After leaving Satyam, I have a late dinner with Dr. Krishna M. Ella and learn about a new dimension of the Indian offshore story. Ella, a molecular biologist, grew up in India but did his university and graduate study at the University of Wisconsin-Madison and University of Hawaii-Honolulu. After graduation he worked for five years at the Medical University of South Carolina-Charleston, becoming known internationally as a leader in his field before returning to India. Ella is not exceptional in making this return. Many of the world's top biotech experts are Indians who have taken a similar path. Just as it has sought to capitalize on its people's software and IT skills, the Indian government has also promoted development of a biotech and pharmaceutical industry. India has already built the world's fourth largest pharmaceutical industry by making itself a major producer of generic drugs.
Nine years ago, Ella saw the opportunity to found what could become a major company and to do something for his native country in the process. With his own money and assistance from a group of investors, along with the national and local governments, he founded Bharat Biotech. Bharat's spanking new laboratories and production line are located in Genome valley, a half hour drive through the countryside outside of Hyderabad. Ella tells me a story much like what I heard in China. This modem drug development and production facility, which meets GMP (good medical practice) standards, was built at a cost of $4 million. In the United States it would have cost $25 million. Just as in China, labor and the required investment cost far less. As we take the tour, Ella proudly explains that one of the lab's major products is a hepatitis B vaccine produced using Bharat's proprietary technology that dispenses with the use of cesium chloride, thus making the vaccine affordable for developing countries. Bharat is the only company in the world that can make the vaccine in this manner.

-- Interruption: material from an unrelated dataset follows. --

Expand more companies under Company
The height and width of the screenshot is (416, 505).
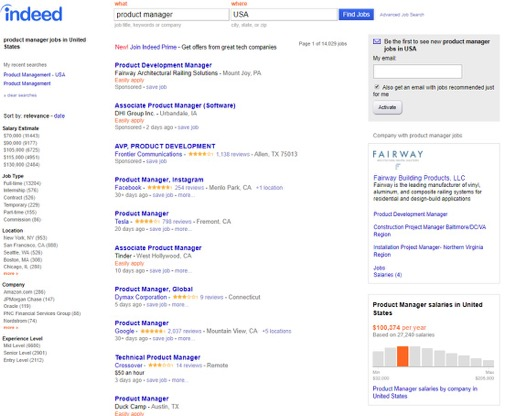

In addition to Ella, I am accompanied by several of the company's key directors, all of whom trained and worked in the United States before coming back to India. The company is working on a typhoid vaccine and has an arrangement with Wyeth Laboratories of Mumbai to manufacture hepatitis vaccine that Wyeth then supplies to other Asian markets. Ella emphasizes that although the product is made and sold in Asia, because it is sold under the label of a U.S. company it must meet American FDA standards. It's as good as anything in the States.
Bharat is also collaborating with the Centers for Disease Control in Atlanta and the U.S. National Institutes of Health on development of a roto virus vaccine. The clinical trials have all been done in India, which, Ella explains, is ideal for such trials because of its diverse population and because it is far easier and cheaper to persuade people to participate in the trials here than in the developed world. He expects that in the future most clinical trials by the world's drug makers will be done in India.
After the tour, Ella tells me about his latest project over lunch. Bharat has received a grant from the William and Melinda Gates Foundation to develop a malaria vaccine. Because malaria is a tropical disease mainly afflicting the world's poorest people, most people in the developed world are only vaguely aware of it. The big global pharmaceutical companies have invested far less in fighting it than in developing drugs for male erectile dysfunction. But year in and year out, malaria is one of the world's biggest killers. Still, of all the world's pharmaceutical companies, why did the Gates Foundation choose Bharat to find a cure? Ella explains that there were three reasons. Working on malaria in a tropical region made sense. The development costs in India are far lower than anywhere else, and Bharat has world-class capabilities.